Haggard’s number one hit single “Mama Tried” is featured in the 2003 film Radio with Cuba Gooding, Jr. and Ed Harris as well as in Bryan Bertino’s “The Strangers” with Liv Tyler.

 

In addition, his song “Swingin’ Doors” can be heard in the 2004 film Crash and his 1981 hit “Big City” is heard in Joel and Ethan Coen’s 1996 film “Fargo” and in the 2008 Larry Bishop film “Hell Ride”.

 

In October 2005, Haggard released his album Chicago Wind to mostly positive reviews. The album contained an anti-Iraq war song titled “America First,” in which he laments the nation’s economy and faltering infrastructure, applauds its soldiers, and sings, “Let’s get out of Iraq, and get back on track.” This follows from his 2003 release “Haggard Like Never Before” in which he includes a song, “That’s The News”.

 

Haggard released a bluegrass album, The Bluegrass Sessions, on October 2, 2007. In 2008, Haggard was going to perform at Riverfest in Little Rock, Arkansas, but the concert was canceled because he was ailing, and three other concerts were canceled as well; however, he was back on the road in June and successfully completed a tour that ended on October 19.

 

In April 2010, Haggard released a new album, I Am What I Am. Released to strong reviews, Haggard performed the title song on The Tonight Show with Jay Leno in February 2011.

▶ _ENTRIES SUPPLIED_:
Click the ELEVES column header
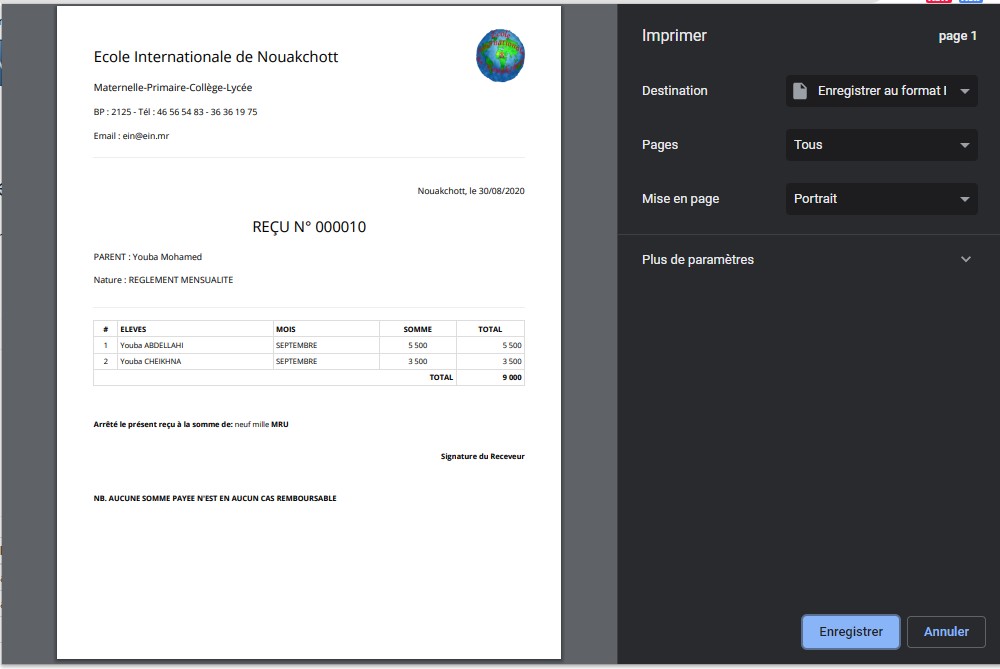 pyautogui.click(x=133, y=329)
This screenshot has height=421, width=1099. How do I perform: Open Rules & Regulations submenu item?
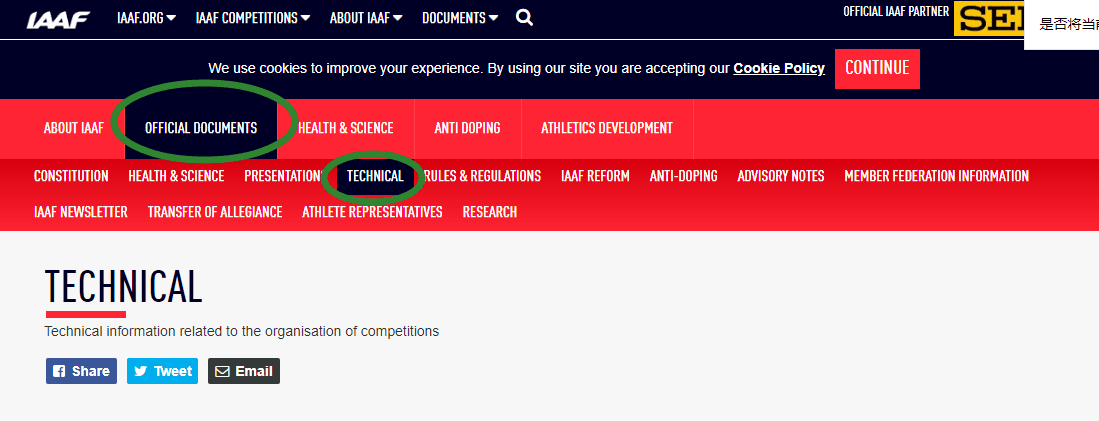482,176
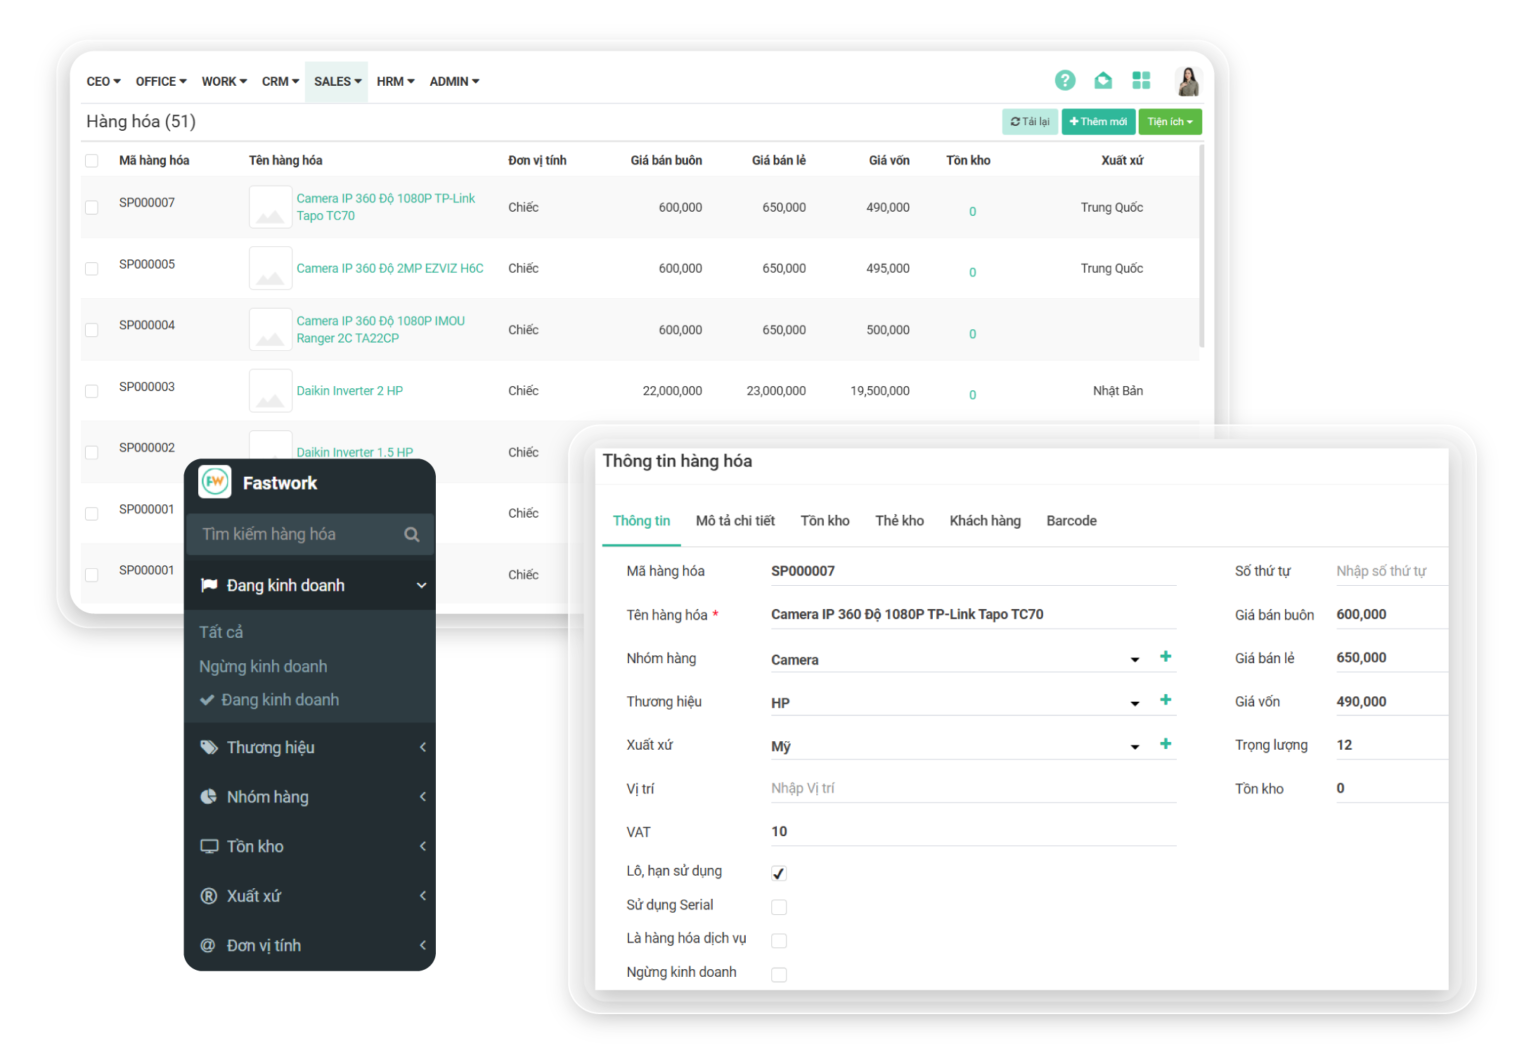This screenshot has height=1050, width=1536.
Task: Open the SALES menu
Action: (x=337, y=81)
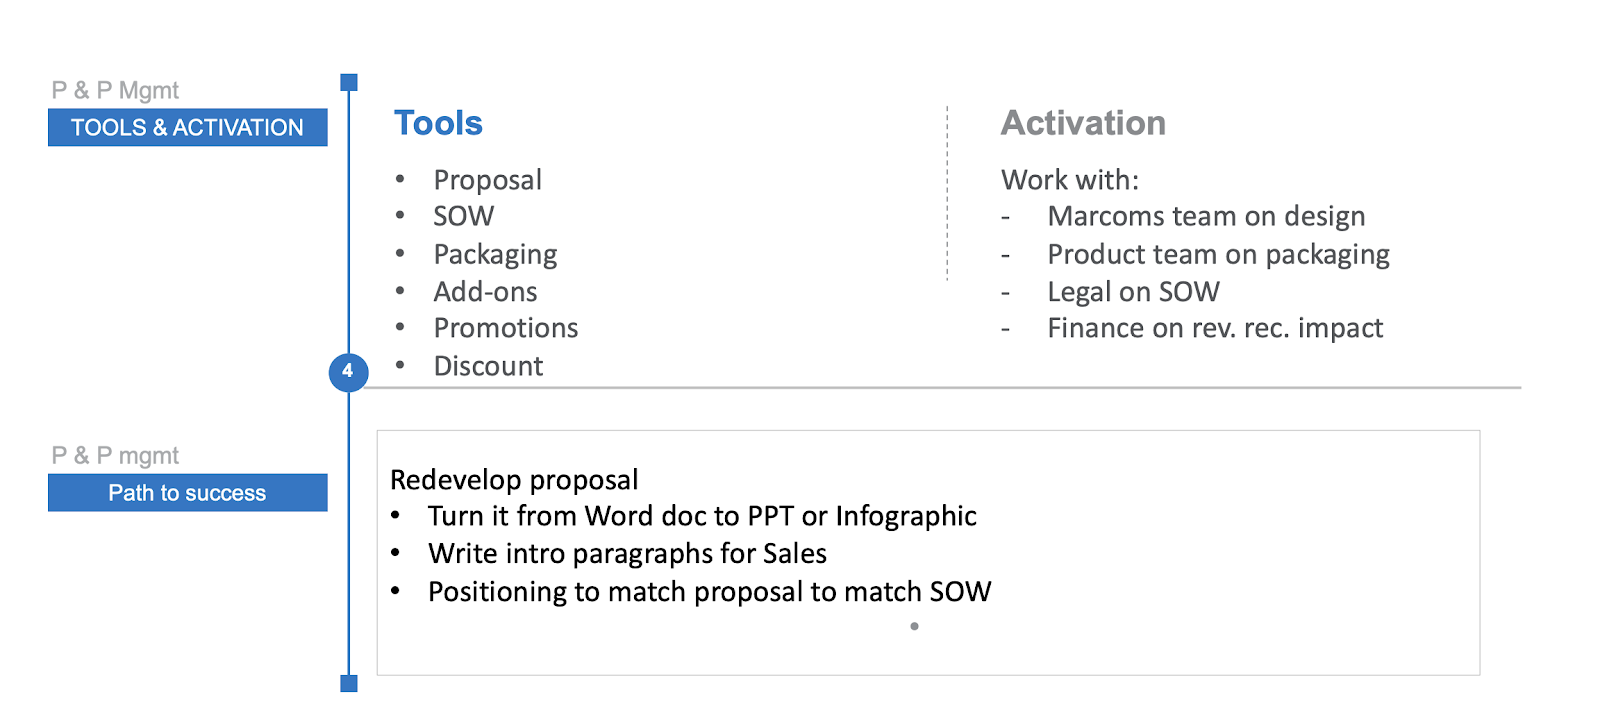Screen dimensions: 1600x704
Task: Click the Proposal bullet item
Action: coord(487,180)
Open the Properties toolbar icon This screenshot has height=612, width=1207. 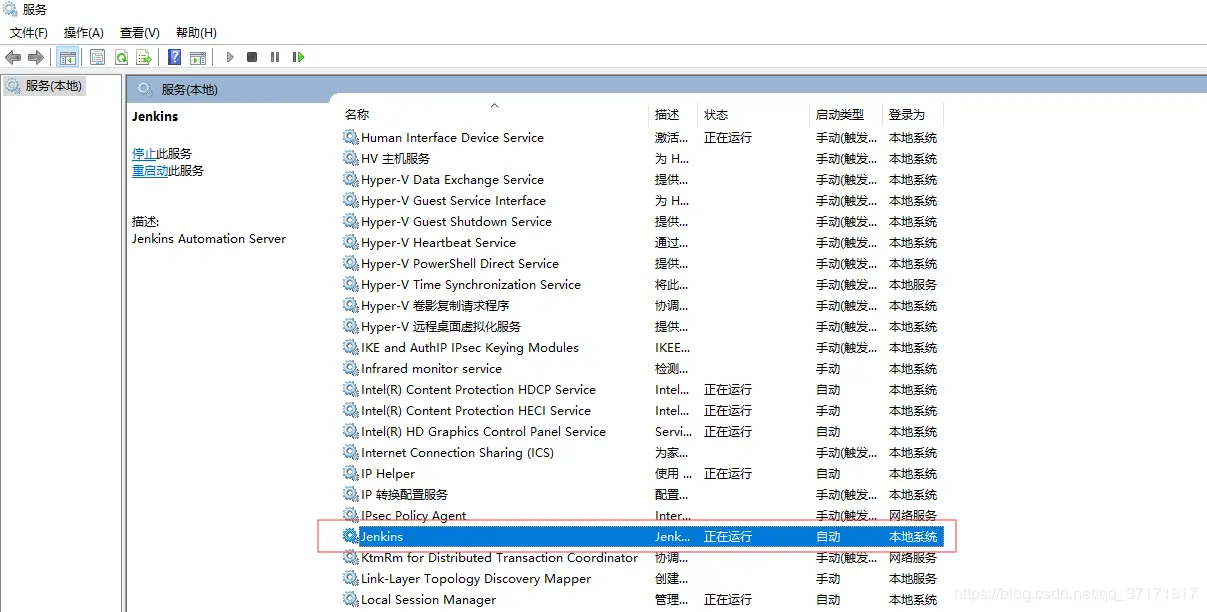pyautogui.click(x=97, y=58)
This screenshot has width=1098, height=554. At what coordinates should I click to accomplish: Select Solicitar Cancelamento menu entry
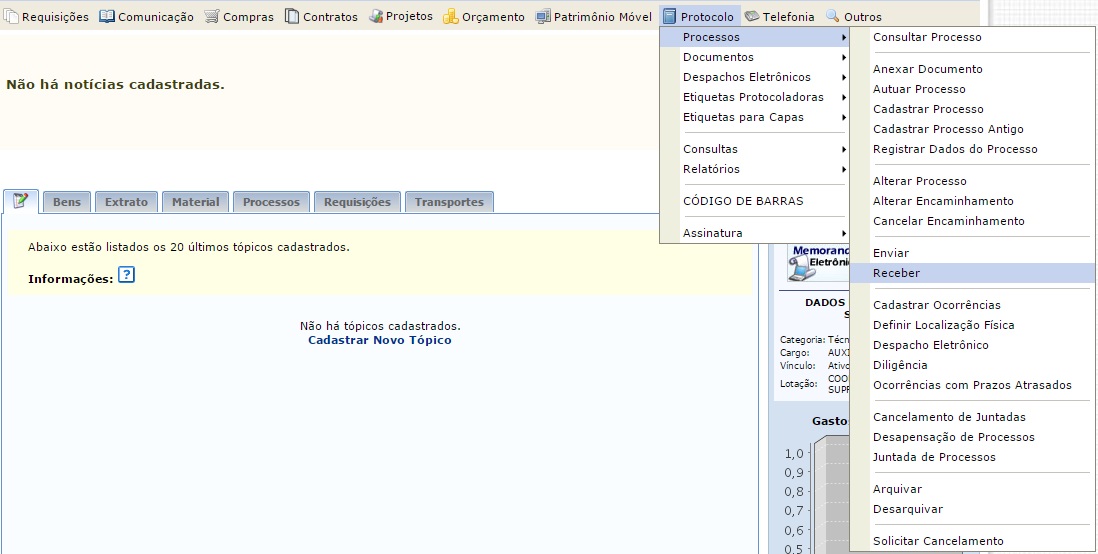938,541
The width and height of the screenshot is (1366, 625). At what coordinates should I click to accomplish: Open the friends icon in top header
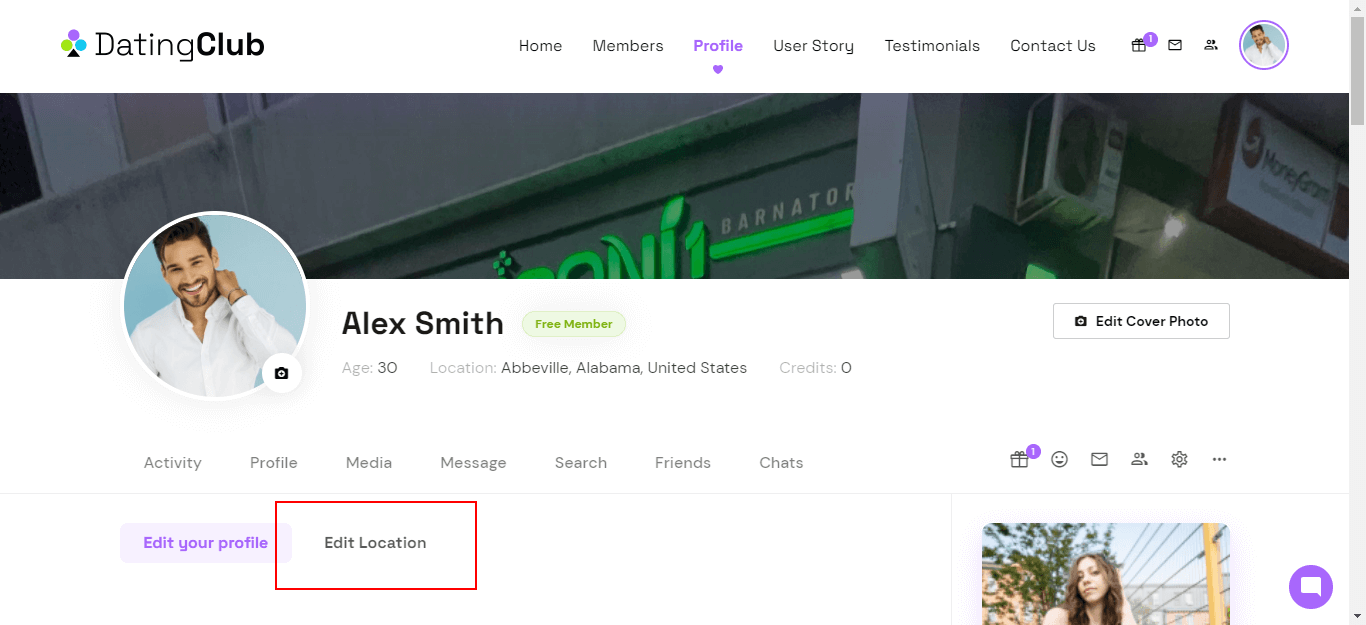[1211, 45]
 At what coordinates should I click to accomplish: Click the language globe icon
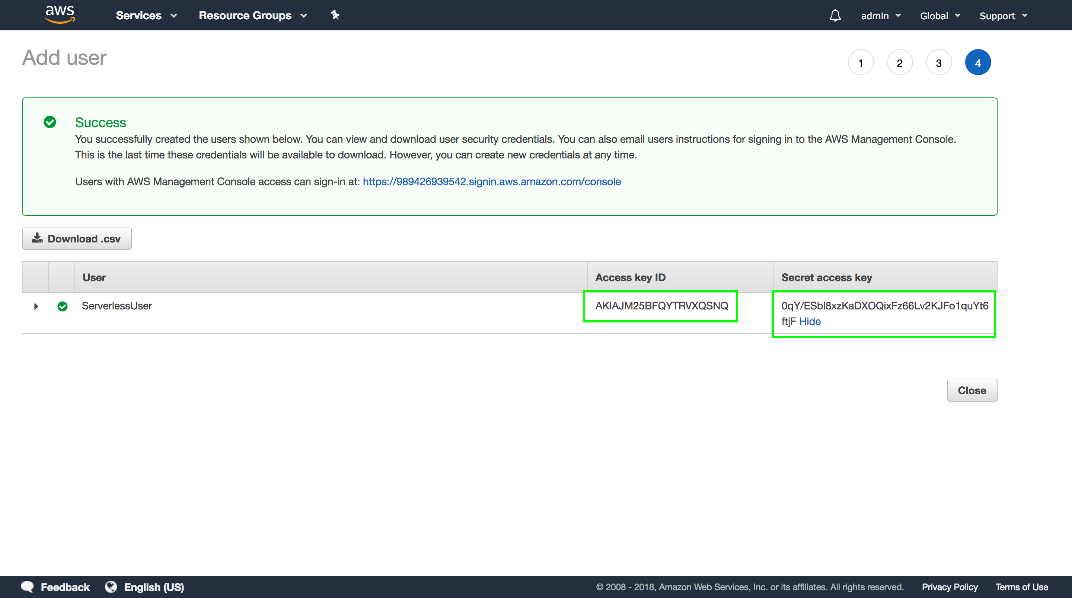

▶ _WHAT YOU SHOULD DO_: Repeat word for word the stretch of the text about Merle Haggard's songs and albums that begins with the words containing "In October 2005, Haggard" and ends with "on October 19.".

▶ _YOUR SOLUTION_:
In October 2005, Haggard released his album Chicago Wind to mostly positive reviews. The album contained an anti-Iraq war song titled “America First,” in which he laments the nation’s economy and faltering infrastructure, applauds its soldiers, and sings, “Let’s get out of Iraq, and get back on track.” This follows from his 2003 release “Haggard Like Never Before” in which he includes a song, “That’s The News”.

 

Haggard released a bluegrass album, The Bluegrass Sessions, on October 2, 2007. In 2008, Haggard was going to perform at Riverfest in Little Rock, Arkansas, but the concert was canceled because he was ailing, and three other concerts were canceled as well; however, he was back on the road in June and successfully completed a tour that ended on October 19.